**Directions**. Please return all of the entries below exactly as they are written.

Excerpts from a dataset

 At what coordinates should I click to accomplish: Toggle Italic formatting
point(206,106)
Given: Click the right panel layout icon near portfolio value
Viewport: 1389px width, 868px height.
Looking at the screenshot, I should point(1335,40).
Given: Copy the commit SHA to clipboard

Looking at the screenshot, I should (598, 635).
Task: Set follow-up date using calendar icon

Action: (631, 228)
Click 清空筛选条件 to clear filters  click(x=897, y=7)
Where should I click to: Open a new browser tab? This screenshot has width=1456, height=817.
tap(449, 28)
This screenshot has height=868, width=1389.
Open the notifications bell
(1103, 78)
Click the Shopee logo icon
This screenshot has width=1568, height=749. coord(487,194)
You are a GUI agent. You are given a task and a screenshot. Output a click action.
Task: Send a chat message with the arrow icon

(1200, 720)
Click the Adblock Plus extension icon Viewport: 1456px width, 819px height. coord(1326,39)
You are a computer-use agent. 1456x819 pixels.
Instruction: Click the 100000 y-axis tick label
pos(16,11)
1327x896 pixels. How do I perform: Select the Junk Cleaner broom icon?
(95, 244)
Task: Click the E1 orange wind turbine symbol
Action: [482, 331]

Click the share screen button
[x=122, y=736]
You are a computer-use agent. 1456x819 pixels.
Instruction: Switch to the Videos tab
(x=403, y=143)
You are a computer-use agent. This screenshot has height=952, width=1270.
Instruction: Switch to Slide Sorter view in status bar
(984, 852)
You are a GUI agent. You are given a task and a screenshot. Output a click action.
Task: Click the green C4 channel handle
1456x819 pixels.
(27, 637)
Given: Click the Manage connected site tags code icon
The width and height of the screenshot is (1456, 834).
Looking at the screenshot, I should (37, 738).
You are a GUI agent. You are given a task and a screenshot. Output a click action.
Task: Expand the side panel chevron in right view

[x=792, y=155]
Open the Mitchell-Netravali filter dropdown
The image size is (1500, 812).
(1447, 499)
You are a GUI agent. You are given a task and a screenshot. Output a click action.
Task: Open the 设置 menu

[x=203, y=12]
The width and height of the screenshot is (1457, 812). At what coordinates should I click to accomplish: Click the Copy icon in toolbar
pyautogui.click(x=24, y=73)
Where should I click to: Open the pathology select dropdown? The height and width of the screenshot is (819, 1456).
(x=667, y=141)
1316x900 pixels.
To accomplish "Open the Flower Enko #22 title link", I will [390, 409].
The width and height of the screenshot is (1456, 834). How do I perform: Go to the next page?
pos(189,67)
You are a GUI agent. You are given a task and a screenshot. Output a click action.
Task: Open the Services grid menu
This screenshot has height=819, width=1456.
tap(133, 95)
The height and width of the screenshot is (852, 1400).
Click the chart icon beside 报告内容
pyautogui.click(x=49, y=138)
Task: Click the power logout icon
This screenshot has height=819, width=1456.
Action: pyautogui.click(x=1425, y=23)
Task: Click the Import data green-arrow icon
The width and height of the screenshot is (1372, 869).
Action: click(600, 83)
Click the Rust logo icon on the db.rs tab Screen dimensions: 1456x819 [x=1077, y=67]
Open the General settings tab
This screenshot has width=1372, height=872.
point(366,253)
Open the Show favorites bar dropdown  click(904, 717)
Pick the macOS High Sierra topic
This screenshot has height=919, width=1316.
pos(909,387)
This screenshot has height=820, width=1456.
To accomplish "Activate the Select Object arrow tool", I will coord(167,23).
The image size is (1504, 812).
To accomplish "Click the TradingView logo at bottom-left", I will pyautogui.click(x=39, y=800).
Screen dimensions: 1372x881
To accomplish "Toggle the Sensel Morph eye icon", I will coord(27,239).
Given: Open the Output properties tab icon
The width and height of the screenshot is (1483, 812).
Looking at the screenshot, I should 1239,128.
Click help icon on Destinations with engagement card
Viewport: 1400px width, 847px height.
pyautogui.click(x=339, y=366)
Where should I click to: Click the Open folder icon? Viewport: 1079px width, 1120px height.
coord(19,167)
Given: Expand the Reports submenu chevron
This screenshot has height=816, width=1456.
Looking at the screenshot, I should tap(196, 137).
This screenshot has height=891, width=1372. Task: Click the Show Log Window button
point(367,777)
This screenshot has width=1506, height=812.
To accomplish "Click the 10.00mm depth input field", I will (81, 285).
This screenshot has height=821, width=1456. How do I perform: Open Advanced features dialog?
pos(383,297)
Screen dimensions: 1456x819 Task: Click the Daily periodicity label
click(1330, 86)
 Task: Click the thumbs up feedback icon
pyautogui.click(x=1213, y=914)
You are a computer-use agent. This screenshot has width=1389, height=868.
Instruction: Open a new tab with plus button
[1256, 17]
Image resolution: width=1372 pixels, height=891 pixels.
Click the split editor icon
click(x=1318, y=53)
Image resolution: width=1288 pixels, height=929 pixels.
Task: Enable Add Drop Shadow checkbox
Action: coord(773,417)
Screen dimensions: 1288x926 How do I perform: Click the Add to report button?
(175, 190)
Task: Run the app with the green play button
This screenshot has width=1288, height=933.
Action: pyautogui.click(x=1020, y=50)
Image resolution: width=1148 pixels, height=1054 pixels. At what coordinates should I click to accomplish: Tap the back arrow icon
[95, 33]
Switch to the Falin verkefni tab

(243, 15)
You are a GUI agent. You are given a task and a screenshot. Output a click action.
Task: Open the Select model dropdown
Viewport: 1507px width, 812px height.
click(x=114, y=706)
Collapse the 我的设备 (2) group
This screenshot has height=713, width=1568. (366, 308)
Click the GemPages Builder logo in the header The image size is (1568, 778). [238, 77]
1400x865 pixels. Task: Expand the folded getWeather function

**Task result**.
 At what coordinates should I click to accomplish: Toggle Italic formatting
point(206,106)
Given: Click the right panel layout icon near portfolio value
Viewport: 1389px width, 868px height.
Looking at the screenshot, I should point(1335,40).
Given: Copy the commit SHA to clipboard

Looking at the screenshot, I should (598, 635).
Task: Set follow-up date using calendar icon

Action: (631, 228)
Click 清空筛选条件 to clear filters  click(x=897, y=7)
Where should I click to: Open a new browser tab? This screenshot has width=1456, height=817.
tap(449, 28)
This screenshot has height=868, width=1389.
Open the notifications bell
(1103, 78)
Click the Shopee logo icon
This screenshot has width=1568, height=749. coord(487,194)
You are a GUI agent. You are given a task and a screenshot. Output a click action.
Task: Send a chat message with the arrow icon

(1200, 720)
Click the Adblock Plus extension icon Viewport: 1456px width, 819px height. coord(1326,39)
You are a computer-use agent. 1456x819 pixels.
Instruction: Click the 100000 y-axis tick label
pos(16,11)
1327x896 pixels. How do I perform: Select the Junk Cleaner broom icon?
(95, 244)
Task: Click the E1 orange wind turbine symbol
Action: [482, 331]

Click the share screen button
[x=122, y=736]
You are a computer-use agent. 1456x819 pixels.
Instruction: Switch to the Videos tab
(x=403, y=143)
You are a computer-use agent. This screenshot has height=952, width=1270.
Instruction: Switch to Slide Sorter view in status bar
(984, 852)
You are a GUI agent. You are given a task and a screenshot. Output a click action.
Task: Click the green C4 channel handle
1456x819 pixels.
(27, 637)
Given: Click the Manage connected site tags code icon
The width and height of the screenshot is (1456, 834).
Looking at the screenshot, I should (37, 738).
You are a GUI agent. You are given a task and a screenshot. Output a click action.
Task: Expand the side panel chevron in right view

[x=792, y=155]
Open the Mitchell-Netravali filter dropdown
The image size is (1500, 812).
(1447, 499)
You are a GUI agent. You are given a task and a screenshot. Output a click action.
Task: Open the 设置 menu

[x=203, y=12]
The width and height of the screenshot is (1457, 812). At what coordinates should I click to accomplish: Click the Copy icon in toolbar
pyautogui.click(x=24, y=73)
Where should I click to: Open the pathology select dropdown? The height and width of the screenshot is (819, 1456).
(x=667, y=141)
1316x900 pixels.
To accomplish "Open the Flower Enko #22 title link", I will [390, 409].
The width and height of the screenshot is (1456, 834). How do I perform: Go to the next page?
pos(189,67)
You are a GUI agent. You are given a task and a screenshot. Output a click action.
Task: Open the Services grid menu
This screenshot has height=819, width=1456.
tap(133, 95)
The height and width of the screenshot is (852, 1400).
Click the chart icon beside 报告内容
pyautogui.click(x=49, y=138)
Task: Click the power logout icon
This screenshot has height=819, width=1456.
Action: pyautogui.click(x=1425, y=23)
Task: Click the Import data green-arrow icon
The width and height of the screenshot is (1372, 869).
Action: click(600, 83)
Click the Rust logo icon on the db.rs tab Screen dimensions: 1456x819 [x=1077, y=67]
Open the General settings tab
This screenshot has width=1372, height=872.
point(366,253)
Open the Show favorites bar dropdown  click(904, 717)
Pick the macOS High Sierra topic
This screenshot has height=919, width=1316.
pos(909,387)
This screenshot has height=820, width=1456.
To accomplish "Activate the Select Object arrow tool", I will coord(167,23).
The image size is (1504, 812).
To accomplish "Click the TradingView logo at bottom-left", I will pyautogui.click(x=39, y=800).
Screen dimensions: 1372x881
To accomplish "Toggle the Sensel Morph eye icon", I will coord(27,239).
Given: Open the Output properties tab icon
The width and height of the screenshot is (1483, 812).
Looking at the screenshot, I should 1239,128.
Click help icon on Destinations with engagement card
Viewport: 1400px width, 847px height.
pyautogui.click(x=339, y=366)
Where should I click to: Click the Open folder icon? Viewport: 1079px width, 1120px height.
coord(19,167)
Given: Expand the Reports submenu chevron
This screenshot has height=816, width=1456.
Looking at the screenshot, I should tap(196, 137).
This screenshot has height=891, width=1372. Task: Click the Show Log Window button
point(367,777)
This screenshot has width=1506, height=812.
To accomplish "Click the 10.00mm depth input field", I will (81, 285).
This screenshot has height=821, width=1456. How do I perform: Open Advanced features dialog?
pos(383,297)
Screen dimensions: 1456x819 Task: Click the Daily periodicity label
click(1330, 86)
 Task: Click the thumbs up feedback icon
pyautogui.click(x=1213, y=914)
You are a computer-use agent. This screenshot has width=1389, height=868.
Instruction: Open a new tab with plus button
[1256, 17]
Image resolution: width=1372 pixels, height=891 pixels.
Click the split editor icon
click(x=1318, y=53)
Image resolution: width=1288 pixels, height=929 pixels.
Task: Enable Add Drop Shadow checkbox
Action: coord(773,417)
Screen dimensions: 1288x926 How do I perform: Click the Add to report button?
(175, 190)
Task: Run the app with the green play button
This screenshot has width=1288, height=933.
Action: pyautogui.click(x=1020, y=50)
Image resolution: width=1148 pixels, height=1054 pixels. At what coordinates should I click to accomplish: Tap the back arrow icon
[95, 33]
Switch to the Falin verkefni tab

(243, 15)
You are a GUI agent. You are given a task and a screenshot. Output a click action.
Task: Open the Select model dropdown
Viewport: 1507px width, 812px height.
click(x=114, y=706)
Collapse the 我的设备 (2) group
This screenshot has height=713, width=1568. (366, 308)
Click the GemPages Builder logo in the header The image size is (1568, 778). [238, 77]
1400x865 pixels. Task: Expand the folded getWeather function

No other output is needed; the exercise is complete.